Und gerade das Wörtchen "einfach" macht die Sache einfach.

"Ich stehe immer mit meinem Mann am Schalter, daher hätte ich immer einen Zeugen. "

Das nützt ihr aber nichts oder soll sie jetzt behaupten, dass sie mit Deinem Mann am Schalter stand?

Mach die Sache nicht noch schlimmer und vor allem nicht noch lächerlicher.

Deine Erklärung kannst Du vielleicht jemanden verkaufen, der sich die Hose mit der Kneifzange anzieht.

Wenn Du gechrieben hättest, "wenn Zeugen dabei waren kannst Du diese ja benennen"

An Deiner Wortwahl gibt es aber nichts mißzuverstehen.



Beitrag von gaeltarra 19.11.10 - 18:40 Uhr

Hi,

danke, wollte ich auch gerade so ähnlich schreiben!

Es gibt auch meiner Meinung nach nichts "hineinzuinterpretieren" - die Aussage "benenne einfach ein, zwei Zeugen" ist eine eindeutige Aussage zur Anstiftung einer Falschaussage.


LG
Gael

Beitrag von hexlein77 19.11.10 - 08:52 Uhr

Entschuldige die Frage: Aber wartest du in letzter Zeit auf solche Threads???#kratz

Mir ist es nur aufgefallen, das du jedesmal wenn solch eine Aussagen wie hier getroffen wird, darauf anspringst und die Userinnen "belehrst"! Bist du Anwalt oder so????

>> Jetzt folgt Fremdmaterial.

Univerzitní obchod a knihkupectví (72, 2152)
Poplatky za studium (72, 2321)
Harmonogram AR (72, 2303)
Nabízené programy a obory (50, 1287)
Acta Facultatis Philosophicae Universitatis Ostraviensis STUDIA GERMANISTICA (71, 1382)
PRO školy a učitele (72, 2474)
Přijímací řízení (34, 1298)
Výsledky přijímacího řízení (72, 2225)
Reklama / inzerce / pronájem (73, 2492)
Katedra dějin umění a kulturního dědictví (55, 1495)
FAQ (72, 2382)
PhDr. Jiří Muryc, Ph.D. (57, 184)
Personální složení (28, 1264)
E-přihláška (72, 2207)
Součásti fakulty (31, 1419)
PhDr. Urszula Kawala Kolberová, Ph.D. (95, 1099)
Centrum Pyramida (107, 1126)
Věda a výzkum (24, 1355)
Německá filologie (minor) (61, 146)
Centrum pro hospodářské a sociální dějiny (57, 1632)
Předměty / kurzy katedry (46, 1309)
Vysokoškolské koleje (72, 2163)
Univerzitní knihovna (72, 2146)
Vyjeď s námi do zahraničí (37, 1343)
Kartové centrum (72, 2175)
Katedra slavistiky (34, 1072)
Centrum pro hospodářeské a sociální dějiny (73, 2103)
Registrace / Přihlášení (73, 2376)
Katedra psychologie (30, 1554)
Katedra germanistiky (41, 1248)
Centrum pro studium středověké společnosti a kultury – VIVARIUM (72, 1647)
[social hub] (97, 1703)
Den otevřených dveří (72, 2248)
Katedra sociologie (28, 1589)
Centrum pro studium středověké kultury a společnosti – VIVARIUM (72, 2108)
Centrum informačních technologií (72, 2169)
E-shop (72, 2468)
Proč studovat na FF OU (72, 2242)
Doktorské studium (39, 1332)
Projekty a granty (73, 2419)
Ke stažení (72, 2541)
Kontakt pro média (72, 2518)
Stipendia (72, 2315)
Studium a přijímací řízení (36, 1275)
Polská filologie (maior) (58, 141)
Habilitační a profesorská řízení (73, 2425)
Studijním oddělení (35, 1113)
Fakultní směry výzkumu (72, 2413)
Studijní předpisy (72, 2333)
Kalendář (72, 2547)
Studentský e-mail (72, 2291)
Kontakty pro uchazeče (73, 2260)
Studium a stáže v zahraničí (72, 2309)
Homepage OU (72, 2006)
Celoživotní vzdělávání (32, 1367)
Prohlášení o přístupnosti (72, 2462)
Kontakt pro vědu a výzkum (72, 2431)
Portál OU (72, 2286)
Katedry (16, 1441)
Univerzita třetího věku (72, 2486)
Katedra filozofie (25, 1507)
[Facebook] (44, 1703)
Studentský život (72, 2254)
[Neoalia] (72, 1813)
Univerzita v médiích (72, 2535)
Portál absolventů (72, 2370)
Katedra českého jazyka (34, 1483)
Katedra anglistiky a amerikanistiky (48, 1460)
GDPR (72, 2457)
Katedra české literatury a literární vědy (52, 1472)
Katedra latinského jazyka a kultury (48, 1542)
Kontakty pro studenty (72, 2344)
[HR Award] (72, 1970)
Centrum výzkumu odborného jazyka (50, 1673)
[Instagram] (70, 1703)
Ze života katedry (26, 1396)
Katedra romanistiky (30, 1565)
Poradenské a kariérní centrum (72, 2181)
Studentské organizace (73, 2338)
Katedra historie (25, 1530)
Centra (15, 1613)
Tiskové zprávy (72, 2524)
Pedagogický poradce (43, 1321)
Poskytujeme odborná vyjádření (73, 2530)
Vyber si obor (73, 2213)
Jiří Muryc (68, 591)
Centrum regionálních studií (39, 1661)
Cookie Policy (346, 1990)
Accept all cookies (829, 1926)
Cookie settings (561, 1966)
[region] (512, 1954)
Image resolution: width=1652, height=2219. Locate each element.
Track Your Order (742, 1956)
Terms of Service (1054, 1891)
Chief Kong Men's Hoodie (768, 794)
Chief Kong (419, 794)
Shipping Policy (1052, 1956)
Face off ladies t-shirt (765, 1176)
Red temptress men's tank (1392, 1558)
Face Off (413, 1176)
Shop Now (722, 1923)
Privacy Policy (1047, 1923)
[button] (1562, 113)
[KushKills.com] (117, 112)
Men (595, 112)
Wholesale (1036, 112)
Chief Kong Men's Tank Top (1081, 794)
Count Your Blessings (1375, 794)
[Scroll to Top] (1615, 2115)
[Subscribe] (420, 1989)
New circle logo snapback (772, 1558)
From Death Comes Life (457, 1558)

ist lediglich eine Frage! :-)

Beitrag von parzifal 19.11.10 - 09:20 Uhr

Ich bin Jurist.

Vielleicht erklärt sich dadurch manches.

Beitrag von hexlein77 19.11.10 - 09:33 Uhr

Ja! :-) Das tut es in dem fall allerdings! :-)

Beitrag von gaeltarra 19.11.10 - 10:45 Uhr

Hallo,

>>Tipp: Sollte er Dir trotzdem mit was rechtlichem kommen, benenne einfach 1 oder 2 Zeugen die mit Dir auf der Post waren und das Päckchen abgegeben haben.<<

Solche Tipps finde ich im höchsten Maße erschreckend.